Constituents: Workers Wanted
The agency's task forces are built around issues: housing, education, health care and so on. As an umbrella organization, its members represent different aspects of the community served, and vary by the size and experience of the organization itself. Members join the task force that is most important to them. But they can't be "paper members," says the executive director. Everyone is required to contribute to the agency's projects by turning up at events, contacting elected officials or stuffing envelopes.
Each task force is facilitated by a staff member, who keeps members up to date between meetings. The facilitator also provides training to members of the task force.
"We make space for new and emerging groups," the executive director says. "We provide leadership development, capacity building and training ... Policy flows out of the task forces, which are the perfect vehicles to build expertise, capacity and influence."

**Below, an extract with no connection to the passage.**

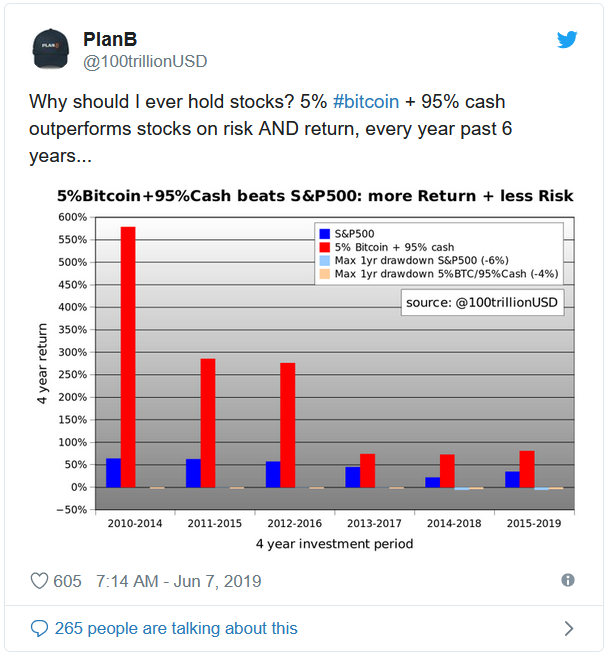Open the #bitcoin hashtag link
The image size is (608, 656).
click(366, 102)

In exchange for hard work, task force members have a say in deciding the organization's positions and strategy, the executive director says. And they feel empowered because they are part of the successes of the larger group.
In addition, the task forces, like the board committees, build one-on-one relationships, integrate people from different backgrounds, and concentrate discussion and strategy on one area of need.
Rules of the Road
With both board committees and constituent task forces, rules apply that create the culture of the organization; it is a culture that unites people.
- Accommodate differences, whether in language, culture, or experience.
- Encourage everyone to speak up.
- Everyone works.
- Hold people accountable for their commitments, whether it is to bring 2 people or 200 people to an event.
- Recognize effort.
- Make sure participants realize they are part of something larger than themselves; keep them informed about all the organization's projects, not just the one they are working on.
More information on board culture, click here.
The role of funders, according to the board member, is to support capacity building and to be open to new ideas from within the grantee organization. Do not, she cautions, impose your agenda as a funder on an grantee. The executive director adds that capacity-building grants pay for "the most pressing things," such as board and task force retreats, the very things that foster a productive culture and make it possible for many voices to be heard.